(Dataset records)
━━━━

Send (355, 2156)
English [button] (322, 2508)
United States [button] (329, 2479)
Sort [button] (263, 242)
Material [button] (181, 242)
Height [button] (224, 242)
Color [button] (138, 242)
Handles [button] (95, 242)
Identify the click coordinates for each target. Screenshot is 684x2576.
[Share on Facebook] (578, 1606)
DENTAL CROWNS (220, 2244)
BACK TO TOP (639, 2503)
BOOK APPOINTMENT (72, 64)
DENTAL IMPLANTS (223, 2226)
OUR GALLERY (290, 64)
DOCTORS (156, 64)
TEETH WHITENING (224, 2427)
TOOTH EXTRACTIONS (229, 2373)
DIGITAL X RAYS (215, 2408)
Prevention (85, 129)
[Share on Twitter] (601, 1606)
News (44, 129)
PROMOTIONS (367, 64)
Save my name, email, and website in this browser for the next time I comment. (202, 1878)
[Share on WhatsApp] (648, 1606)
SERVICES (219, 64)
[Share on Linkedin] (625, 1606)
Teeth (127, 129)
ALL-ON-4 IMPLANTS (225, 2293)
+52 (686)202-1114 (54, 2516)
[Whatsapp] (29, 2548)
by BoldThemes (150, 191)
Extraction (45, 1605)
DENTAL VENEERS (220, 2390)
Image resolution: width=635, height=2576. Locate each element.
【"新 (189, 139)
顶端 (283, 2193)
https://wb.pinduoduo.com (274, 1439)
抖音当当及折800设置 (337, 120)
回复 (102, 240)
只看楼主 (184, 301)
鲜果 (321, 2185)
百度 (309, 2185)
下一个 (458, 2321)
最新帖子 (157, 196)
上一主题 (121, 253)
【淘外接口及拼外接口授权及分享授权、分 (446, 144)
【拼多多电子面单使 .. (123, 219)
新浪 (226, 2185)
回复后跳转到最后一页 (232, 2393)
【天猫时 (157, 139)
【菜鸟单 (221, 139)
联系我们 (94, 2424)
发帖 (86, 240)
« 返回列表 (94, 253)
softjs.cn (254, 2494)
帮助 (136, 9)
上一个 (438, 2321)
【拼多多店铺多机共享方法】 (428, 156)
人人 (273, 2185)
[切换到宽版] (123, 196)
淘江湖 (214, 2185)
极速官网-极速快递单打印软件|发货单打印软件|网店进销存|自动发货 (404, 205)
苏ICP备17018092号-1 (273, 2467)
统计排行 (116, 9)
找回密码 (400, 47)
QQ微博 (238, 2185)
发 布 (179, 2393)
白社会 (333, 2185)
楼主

━━━━

EXERCISE GOAL — Repeat every entry exactly, leaving nothing out.

COMPLETED TASK —
Send (355, 2156)
English [button] (322, 2508)
United States [button] (329, 2479)
Sort [button] (263, 242)
Material [button] (181, 242)
Height [button] (224, 242)
Color [button] (138, 242)
Handles [button] (95, 242)
Identify the click coordinates for each target. Screenshot is 684x2576.
[Share on Facebook] (578, 1606)
DENTAL CROWNS (220, 2244)
BACK TO TOP (639, 2503)
BOOK APPOINTMENT (72, 64)
DENTAL IMPLANTS (223, 2226)
OUR GALLERY (290, 64)
DOCTORS (156, 64)
TEETH WHITENING (224, 2427)
TOOTH EXTRACTIONS (229, 2373)
DIGITAL X RAYS (215, 2408)
Prevention (85, 129)
[Share on Twitter] (601, 1606)
News (44, 129)
PROMOTIONS (367, 64)
Save my name, email, and website in this browser for the next time I comment. (202, 1878)
[Share on WhatsApp] (648, 1606)
SERVICES (219, 64)
[Share on Linkedin] (625, 1606)
Teeth (127, 129)
ALL-ON-4 IMPLANTS (225, 2293)
+52 (686)202-1114 (54, 2516)
[Whatsapp] (29, 2548)
by BoldThemes (150, 191)
Extraction (45, 1605)
DENTAL VENEERS (220, 2390)
Image resolution: width=635, height=2576. Locate each element.
【"新 (189, 139)
顶端 (283, 2193)
https://wb.pinduoduo.com (274, 1439)
抖音当当及折800设置 (337, 120)
回复 (102, 240)
只看楼主 (184, 301)
鲜果 (321, 2185)
百度 (309, 2185)
下一个 (458, 2321)
最新帖子 (157, 196)
上一主题 (121, 253)
【淘外接口及拼外接口授权及分享授权、分 (446, 144)
【拼多多电子面单使 .. (123, 219)
新浪 (226, 2185)
回复后跳转到最后一页 (232, 2393)
【天猫时 (157, 139)
【菜鸟单 (221, 139)
联系我们 (94, 2424)
发帖 (86, 240)
« 返回列表 (94, 253)
softjs.cn (254, 2494)
帮助 (136, 9)
上一个 (438, 2321)
【拼多多店铺多机共享方法】 (428, 156)
人人 (273, 2185)
[切换到宽版] (123, 196)
淘江湖 (214, 2185)
极速官网-极速快递单打印软件|发货单打印软件|网店进销存|自动发货 (404, 205)
苏ICP备17018092号-1 (273, 2467)
统计排行 (116, 9)
找回密码 (400, 47)
QQ微博 (238, 2185)
发 布 (179, 2393)
白社会 (333, 2185)
楼主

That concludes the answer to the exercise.